此文是閒時所寫,沒有什麼目的,也不能說沒有任何目的,可能是為了幫助自己回憶起某些東西,有些記憶必須要打成字它們才會顯形。

我小時候看電影的機會不多,有印象的更少,這個小時候指的是十歲以前吧。現在回想,能想起來一部《雙龍會》,一部《父子老爺車》,我的記憶裡這兩部電影是同一天看的,不知道那天我的父母為什麼突然如此需要消遣,平時幾乎從來不看電影的家庭,一天看了兩部電影,好像晚上還在飯館吃了飯。這兩部電影我都特別喜歡,故事情節和很多表演我一直沒有忘記,我還記得從電影院出來,我就模仿成龍在地上翻了一個跟頭,然後狠狠地摔了一跤。另一部我有印象的電影是學校組織我們看的《賭俠1999》,劉德華和朱茵演的,那時候很多電影都是學校組織看的,也不知道看什麼,突然下午宣佈看電影,一群孩子就被趕著向電影院走去。

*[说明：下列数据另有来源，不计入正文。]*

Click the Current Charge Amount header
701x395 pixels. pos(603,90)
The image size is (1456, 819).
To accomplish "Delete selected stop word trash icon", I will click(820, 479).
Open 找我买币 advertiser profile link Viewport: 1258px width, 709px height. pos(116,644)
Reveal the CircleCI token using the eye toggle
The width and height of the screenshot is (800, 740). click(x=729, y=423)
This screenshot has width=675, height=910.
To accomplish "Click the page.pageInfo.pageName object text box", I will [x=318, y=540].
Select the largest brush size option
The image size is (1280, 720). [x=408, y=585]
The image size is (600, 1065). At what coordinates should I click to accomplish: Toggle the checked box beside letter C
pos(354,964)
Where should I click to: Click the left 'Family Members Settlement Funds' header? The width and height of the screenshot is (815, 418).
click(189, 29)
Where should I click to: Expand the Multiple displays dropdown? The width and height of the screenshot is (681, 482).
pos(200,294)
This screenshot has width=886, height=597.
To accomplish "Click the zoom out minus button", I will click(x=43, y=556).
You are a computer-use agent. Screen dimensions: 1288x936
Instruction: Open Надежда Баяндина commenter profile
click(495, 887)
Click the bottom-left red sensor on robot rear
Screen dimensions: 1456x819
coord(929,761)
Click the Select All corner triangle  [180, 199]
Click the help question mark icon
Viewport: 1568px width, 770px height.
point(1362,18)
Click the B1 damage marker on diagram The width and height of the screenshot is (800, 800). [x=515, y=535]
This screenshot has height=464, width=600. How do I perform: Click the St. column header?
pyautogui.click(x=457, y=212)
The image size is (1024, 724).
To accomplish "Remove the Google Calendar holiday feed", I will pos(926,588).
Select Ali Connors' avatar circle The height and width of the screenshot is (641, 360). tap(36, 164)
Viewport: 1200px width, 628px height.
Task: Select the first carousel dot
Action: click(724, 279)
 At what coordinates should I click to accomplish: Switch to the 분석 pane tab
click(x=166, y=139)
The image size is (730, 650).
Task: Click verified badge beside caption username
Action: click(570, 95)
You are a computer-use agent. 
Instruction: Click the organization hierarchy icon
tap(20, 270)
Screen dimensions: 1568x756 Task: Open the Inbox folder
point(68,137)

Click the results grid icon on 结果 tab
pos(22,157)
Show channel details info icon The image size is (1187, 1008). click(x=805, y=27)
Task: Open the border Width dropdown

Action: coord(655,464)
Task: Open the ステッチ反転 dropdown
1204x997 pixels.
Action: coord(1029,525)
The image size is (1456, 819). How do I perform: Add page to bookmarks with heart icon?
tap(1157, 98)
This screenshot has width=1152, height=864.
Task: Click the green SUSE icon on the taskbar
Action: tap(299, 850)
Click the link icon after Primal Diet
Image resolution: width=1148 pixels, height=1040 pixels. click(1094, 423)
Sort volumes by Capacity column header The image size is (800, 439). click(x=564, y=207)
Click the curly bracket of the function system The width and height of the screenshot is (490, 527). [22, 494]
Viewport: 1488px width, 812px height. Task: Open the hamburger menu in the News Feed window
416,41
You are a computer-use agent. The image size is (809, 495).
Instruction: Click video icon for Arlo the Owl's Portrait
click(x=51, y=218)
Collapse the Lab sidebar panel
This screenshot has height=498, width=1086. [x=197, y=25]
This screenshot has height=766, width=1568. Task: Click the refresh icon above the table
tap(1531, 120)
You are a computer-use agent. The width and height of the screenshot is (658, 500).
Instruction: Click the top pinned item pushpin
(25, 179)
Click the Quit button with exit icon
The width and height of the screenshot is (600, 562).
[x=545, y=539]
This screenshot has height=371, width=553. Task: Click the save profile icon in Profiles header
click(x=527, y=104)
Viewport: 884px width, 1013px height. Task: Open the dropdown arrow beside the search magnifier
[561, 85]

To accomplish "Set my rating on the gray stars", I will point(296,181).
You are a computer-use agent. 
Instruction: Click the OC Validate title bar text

路上說說笑笑,到了電影院坐下,老師突然喝了一聲「把嘴閉上」,電影院馬上鴉雀無聲,電影就放了起來。《賭俠1999》裡有一段親熱戲,朱茵扮演的人物穿了一個鉛的還是鐵的胸罩,劉德華抬起頭來嘴唇是黑的,這把我們看傻了,並沒有像有些電影裡演的,影院裡的壞小子會吹起口哨,電影院裡出奇地安靜,好像每個人都怕別人注意到自己。我個人最大的感受是尷尬,因為有老師和大人在,實在讓人覺得羞臊,同時我也明白了一個道理,電影這東西不光是看,跟誰一起看也很重要。再回想,就出現了看電影的斷層,似乎初中三年就沒進過電影院,除了在電視上看過《新龍門客棧》和《精武英雄》這種,劃時代的《泰坦尼克號》上映的時候我也沒有去電影院看,因為電影票後來實在炒得太貴了。高中時我們學校旁邊有一家電影院,就在一條商業街的凹處,有時候週末在學校踢完球,會跟幾個朋友去看電影,但是不知為啥,看過的很多好萊塢電影全都忘記了,倒是記得一部中國電影叫《藍色愛情》,是袁泉和潘粵明演的,這兩個演員當時我一個也不認識,等於是看兩個陌生人的故事,到最後袁泉好像是站在一座橋上,風吹動著她的裙子,旁邊圍著不少人,她跳沒跳下去我忘了。整個電影瀰漫著一種似真似假的東西。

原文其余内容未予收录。